Use physical security
Physically secure the printer, as if it were a computer server.
Enable access controls
Change the administrator password on the https (web) login. On any printer that supports it, install a CA certificate and use it instead of a password for administrative access. If available, use access lists to limit the users who can access the printer.
Limit network ports and protocols
Besides printing directly printing to a printer with an IP address on port 9100, other protocols can be used for specific operating systems. These include:
On Unix systems - ftp and lpd, on Windows networks - DLC/LLC, on Novell networks - SLP Config, IPX/SPX, and on Apple Macintosh networks - mDNS and AppleTalk
These protocols are used to find printers on the network and send print jobs to them.

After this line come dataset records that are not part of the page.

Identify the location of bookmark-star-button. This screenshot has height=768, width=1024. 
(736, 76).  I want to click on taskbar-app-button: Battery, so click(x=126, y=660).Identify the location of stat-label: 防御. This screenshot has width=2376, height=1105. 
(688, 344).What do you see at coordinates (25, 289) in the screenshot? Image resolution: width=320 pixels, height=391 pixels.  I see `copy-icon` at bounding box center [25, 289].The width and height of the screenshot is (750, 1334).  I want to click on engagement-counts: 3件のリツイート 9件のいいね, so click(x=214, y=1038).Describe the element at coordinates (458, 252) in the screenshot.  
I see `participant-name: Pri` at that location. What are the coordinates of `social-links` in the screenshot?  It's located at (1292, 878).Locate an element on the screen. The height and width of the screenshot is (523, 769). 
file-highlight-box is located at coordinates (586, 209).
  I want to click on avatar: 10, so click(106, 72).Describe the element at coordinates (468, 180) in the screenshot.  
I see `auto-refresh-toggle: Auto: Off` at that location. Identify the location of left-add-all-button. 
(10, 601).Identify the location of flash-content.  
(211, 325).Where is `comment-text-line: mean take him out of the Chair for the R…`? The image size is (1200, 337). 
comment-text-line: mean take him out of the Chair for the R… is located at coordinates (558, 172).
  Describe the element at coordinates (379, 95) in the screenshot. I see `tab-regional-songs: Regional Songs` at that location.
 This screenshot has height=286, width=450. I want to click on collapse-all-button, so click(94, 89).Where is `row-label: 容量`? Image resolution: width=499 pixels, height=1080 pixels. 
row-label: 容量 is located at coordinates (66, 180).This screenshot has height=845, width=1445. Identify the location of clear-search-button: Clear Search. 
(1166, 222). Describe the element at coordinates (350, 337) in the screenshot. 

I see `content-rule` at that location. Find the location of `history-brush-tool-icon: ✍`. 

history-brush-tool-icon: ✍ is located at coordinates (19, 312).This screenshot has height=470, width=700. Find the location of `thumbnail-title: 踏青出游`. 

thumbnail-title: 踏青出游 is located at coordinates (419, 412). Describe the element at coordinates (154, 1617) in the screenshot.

These protocols are rarely used, but are still available on most printers. They are vulnerable to attacks and should be turned off.
Restrict management services
SNMP, telnet and https (web) are protocols used to manage printers. Telnet is rarely used on older printers without web access. If https (web) access is available, telnet should be turned off. SNMP is used for large organizations managing hundreds to thousands of devices, including printers. SNMP should be turned off.
If there is a documented requirement for SNMP, the following guidelines should be followed to prevent security vulnerabilities from being exploited:
Turn off version 1 and 2 of SNMP, and change the default SNMP read and write community strings.
Turn logging on and review logs as appropriate to detect and/or investigate potential security breaches.